L’étude, très fouillée, et le témoignage de premier ordre de José Dupré, qui a collaboré longuement avec Déodat Roché, sont un apport indispensable à la compréhension du catharisme du XXème siècle.
Le beau portrait qu’il fait de l’homme permet au lecteur d’approcher un esprit fort, inconditionnel, d’une rare lucidité et d’une bonté discrète. Déodat Roché eut un parcours spirituel, initiatique, d’une grande richesse, depuis Sédir et ses « Amitiés spirituelles » jusqu’à l’anthroposophie de Steiner, passant par l’Eglise gnostique et la Franc-maçonnerie.
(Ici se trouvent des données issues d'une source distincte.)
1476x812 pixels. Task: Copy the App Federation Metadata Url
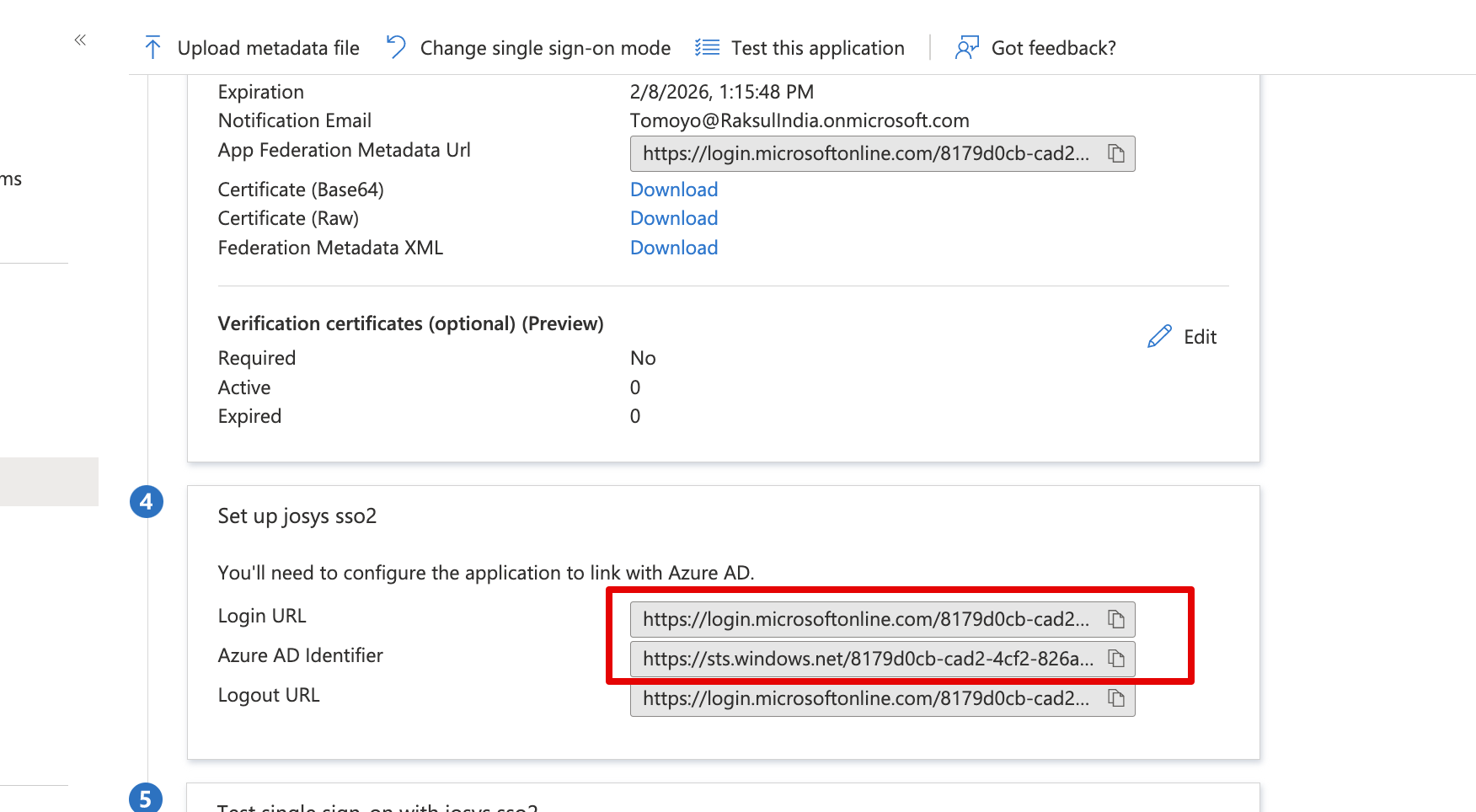[1116, 153]
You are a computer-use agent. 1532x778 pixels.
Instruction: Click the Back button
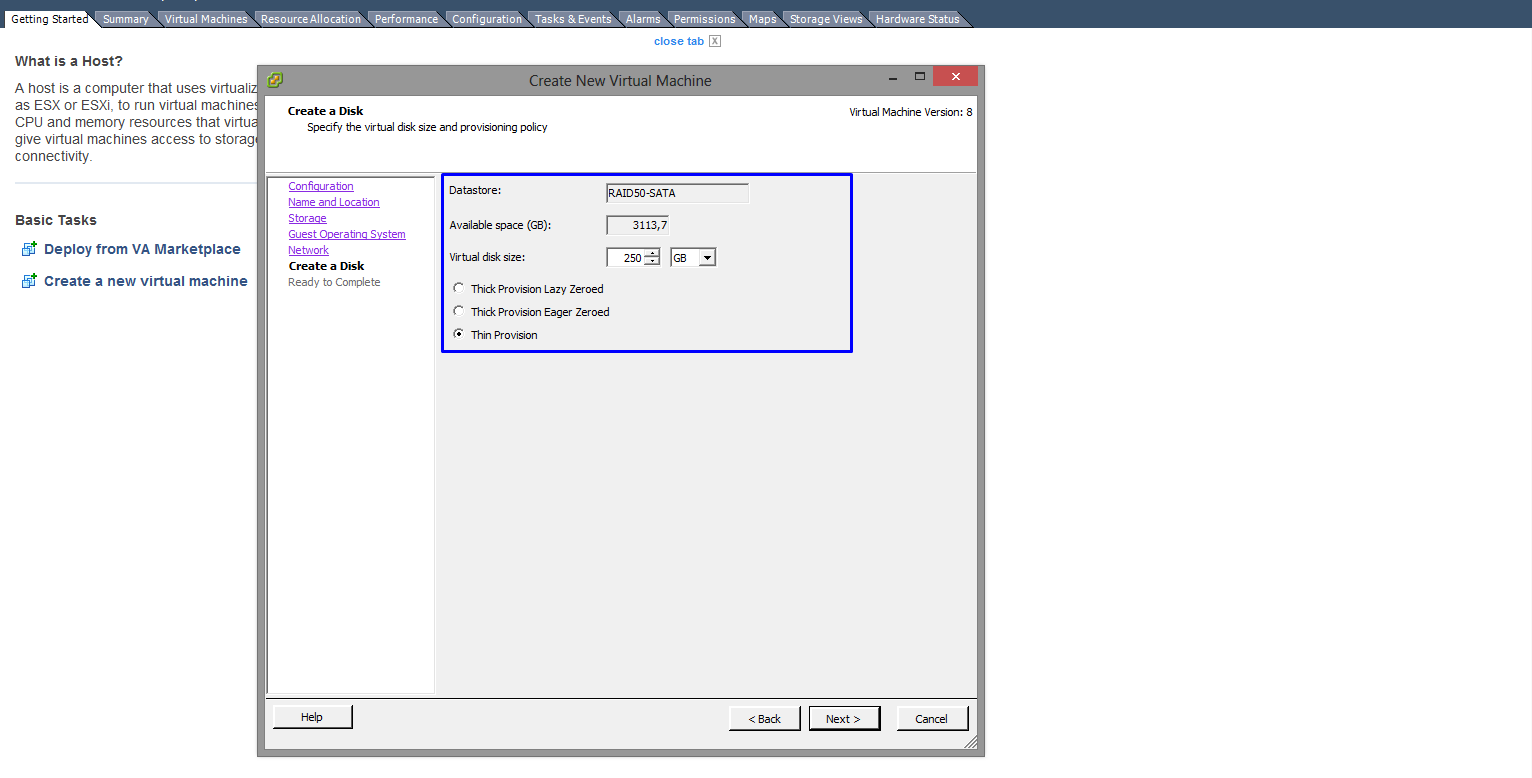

Mais, on perçoit très tôt chez Déodat Roché un regard fixé sur l’au-delà des formes initiatiques, ce qui apparaîtra nettement quand il va fonder et développer les « Etudes Cathares » et de concrétisera à la fin de sa vie dans le recueillement et la solitude. L’ermite cathare, présent dès le début du chemin, une fois sa mission accomplie malgré les vicissitudes inhérentes à l’humanité, s’épanouira finalement pour faire de sa vie une œuvre en soi.
Mais à travers ce portrait, José Dupré veut dire ce qu’est le catharisme et ce qu’il n’est pas. Il combat pour que l’œuvre de Déodat Roché qui a incarné le catharisme demeure vivante et libre :

« Ces pages, nous confie-t-il, ne sont pas nées d’un choix délibéré, mais de la nécessité qui s’en fit ressentir, peu à peu, lors de réunions ou de conversations m’amenant à répondre à des questions, ou à donner des informations, au sujet de Déodat Roché et des « Etudes Cathares » qu’il fonda sous une triple forme :
1. Les Cahiers d’Eudes Cathares, revue trimestrielle, en janvier 1949.
2. Les Editions des Cahiers d’Etudes Cathares, publiant les livres de D. Roché.
3. La Société du Souvenir et des Etudes Cathares, fondée à Montségur en Ariège le dimanche 30 avril 1950. Elle donna naissance au Camp d’été de l’Estagnol en 1956.
Par ailleurs, l’oubli dans lequel, de divers côtés, on cherche à faire tomber l’œuvre de D. Roché dont les ouvrages, en cette fin de siècle, ont disparu des librairies, rend nécessaire de rappeler sa vie, ses épreuves et son œuvre, face à tous ceux qui veulent éliminer la compréhension spirituelle du Catharisme à laquelle il fit un apport essentiel. Cette occultation n’empêche pas, bien au contraire, d’exploiter sans le dire les fruits de son labeur. Obéissant au mot d’ordre d’un certain ministre « Nous devons faire de la culture une industrie rentable. » (Radio France-Inter, 4-10-1983), les agents de cette récupération travaillant à défigurer le Catharisme en un objet ambigu et curieux, ne dérangeant plus aucune institution, et réduit à n’être qu’un label utilisé pour la promotion commerciale.
En 2001, quarante ans se sont écoulés depuis que je fis la connaissance de Déodat Roché. Au fil de ces années, ma conviction s’est renforcée que l’essentiel du Catharisme n’est pas une doctrine, ni un folklore, à quoi nos contemporains tendent à le réduire mais, pour l’être humain, une manière de percevoir sa propre vie intérieure et l’univers sensible, une manière aussi de se comporter à l’égard de ces deux domaines, de concevoir leurs rapports et de reconnaître, avec respect qu’il sont des sources communes, avec lucidité qu’ils rencontrent des obstacles identiques. Il m’apparut aussi que cette manière d’être et de ressentir faisait tragiquement défaut aujourd’hui dans un monde où elle a été implacablement persécutée il y a plus de sept siècles, en Europe. »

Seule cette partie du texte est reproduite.